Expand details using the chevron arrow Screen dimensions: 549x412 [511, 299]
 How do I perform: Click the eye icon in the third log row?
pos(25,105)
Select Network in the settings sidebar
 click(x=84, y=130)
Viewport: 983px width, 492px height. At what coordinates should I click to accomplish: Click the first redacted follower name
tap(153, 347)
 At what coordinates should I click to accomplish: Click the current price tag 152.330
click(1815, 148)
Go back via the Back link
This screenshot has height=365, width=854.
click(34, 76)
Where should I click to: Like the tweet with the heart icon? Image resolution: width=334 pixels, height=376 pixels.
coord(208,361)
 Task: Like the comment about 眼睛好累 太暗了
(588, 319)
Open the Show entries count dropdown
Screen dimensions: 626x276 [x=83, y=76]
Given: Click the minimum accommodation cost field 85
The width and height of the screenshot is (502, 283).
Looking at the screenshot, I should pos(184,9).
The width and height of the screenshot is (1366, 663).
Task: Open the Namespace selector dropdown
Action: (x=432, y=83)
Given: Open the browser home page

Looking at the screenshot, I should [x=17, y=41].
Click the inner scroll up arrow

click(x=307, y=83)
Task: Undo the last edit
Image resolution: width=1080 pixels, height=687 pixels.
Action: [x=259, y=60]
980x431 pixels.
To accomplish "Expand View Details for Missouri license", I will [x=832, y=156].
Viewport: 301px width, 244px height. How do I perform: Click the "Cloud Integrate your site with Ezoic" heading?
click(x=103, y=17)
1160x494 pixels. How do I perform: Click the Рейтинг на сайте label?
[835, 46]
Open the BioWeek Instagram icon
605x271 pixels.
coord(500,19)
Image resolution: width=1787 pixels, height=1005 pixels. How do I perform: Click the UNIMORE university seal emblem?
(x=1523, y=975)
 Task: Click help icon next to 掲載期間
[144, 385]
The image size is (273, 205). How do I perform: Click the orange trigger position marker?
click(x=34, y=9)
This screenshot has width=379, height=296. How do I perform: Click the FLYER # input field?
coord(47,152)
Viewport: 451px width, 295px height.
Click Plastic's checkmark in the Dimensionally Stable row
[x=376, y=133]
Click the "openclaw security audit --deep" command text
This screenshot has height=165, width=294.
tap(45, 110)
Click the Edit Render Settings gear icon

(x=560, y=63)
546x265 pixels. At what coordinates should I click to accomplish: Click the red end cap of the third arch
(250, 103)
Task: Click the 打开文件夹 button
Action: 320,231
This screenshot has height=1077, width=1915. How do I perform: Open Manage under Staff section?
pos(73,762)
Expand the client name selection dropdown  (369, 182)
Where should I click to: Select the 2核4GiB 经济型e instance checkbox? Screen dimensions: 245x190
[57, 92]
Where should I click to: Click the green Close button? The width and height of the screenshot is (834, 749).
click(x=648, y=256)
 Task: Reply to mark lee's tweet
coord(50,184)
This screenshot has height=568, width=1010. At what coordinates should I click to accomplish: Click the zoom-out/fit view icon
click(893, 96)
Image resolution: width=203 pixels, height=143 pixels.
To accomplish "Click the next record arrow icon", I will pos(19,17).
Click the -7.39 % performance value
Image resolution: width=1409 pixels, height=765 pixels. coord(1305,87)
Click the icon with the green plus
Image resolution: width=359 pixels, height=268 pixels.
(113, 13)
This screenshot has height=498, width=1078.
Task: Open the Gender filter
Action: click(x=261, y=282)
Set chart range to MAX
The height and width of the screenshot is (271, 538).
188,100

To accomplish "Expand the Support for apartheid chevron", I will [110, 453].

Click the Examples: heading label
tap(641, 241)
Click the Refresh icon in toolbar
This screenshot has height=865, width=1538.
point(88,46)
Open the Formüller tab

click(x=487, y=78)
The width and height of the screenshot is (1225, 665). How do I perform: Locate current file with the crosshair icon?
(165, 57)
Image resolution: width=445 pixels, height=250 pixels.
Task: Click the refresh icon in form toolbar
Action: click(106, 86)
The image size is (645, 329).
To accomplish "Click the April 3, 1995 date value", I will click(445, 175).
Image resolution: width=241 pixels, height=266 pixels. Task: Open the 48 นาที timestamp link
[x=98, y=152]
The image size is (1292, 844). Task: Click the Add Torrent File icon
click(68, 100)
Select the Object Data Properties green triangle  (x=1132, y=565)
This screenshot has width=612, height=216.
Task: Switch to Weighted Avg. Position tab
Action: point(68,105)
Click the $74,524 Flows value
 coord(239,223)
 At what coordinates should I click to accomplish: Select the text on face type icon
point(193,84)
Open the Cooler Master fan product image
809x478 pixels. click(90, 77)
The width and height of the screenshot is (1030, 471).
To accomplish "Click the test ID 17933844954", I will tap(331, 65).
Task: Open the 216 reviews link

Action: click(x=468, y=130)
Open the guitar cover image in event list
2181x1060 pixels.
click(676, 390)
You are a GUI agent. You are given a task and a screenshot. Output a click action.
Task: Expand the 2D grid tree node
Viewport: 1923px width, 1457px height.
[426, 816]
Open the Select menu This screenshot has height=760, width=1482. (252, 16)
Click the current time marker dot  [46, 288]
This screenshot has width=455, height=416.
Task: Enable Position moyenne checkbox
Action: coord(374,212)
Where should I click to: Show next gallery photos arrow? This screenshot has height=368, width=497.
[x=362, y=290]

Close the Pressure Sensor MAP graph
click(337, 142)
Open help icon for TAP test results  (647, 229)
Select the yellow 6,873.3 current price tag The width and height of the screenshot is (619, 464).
════════════════
Отбери из материала все строки, где встречается слово «value», и перепиши их. Регистр букв имеет значение.

#### Ответ к заданию
Click the -7.39 % performance value
To accomplish "Click the April 3, 1995 date value", I will click(445, 175).
Click the $74,524 Flows value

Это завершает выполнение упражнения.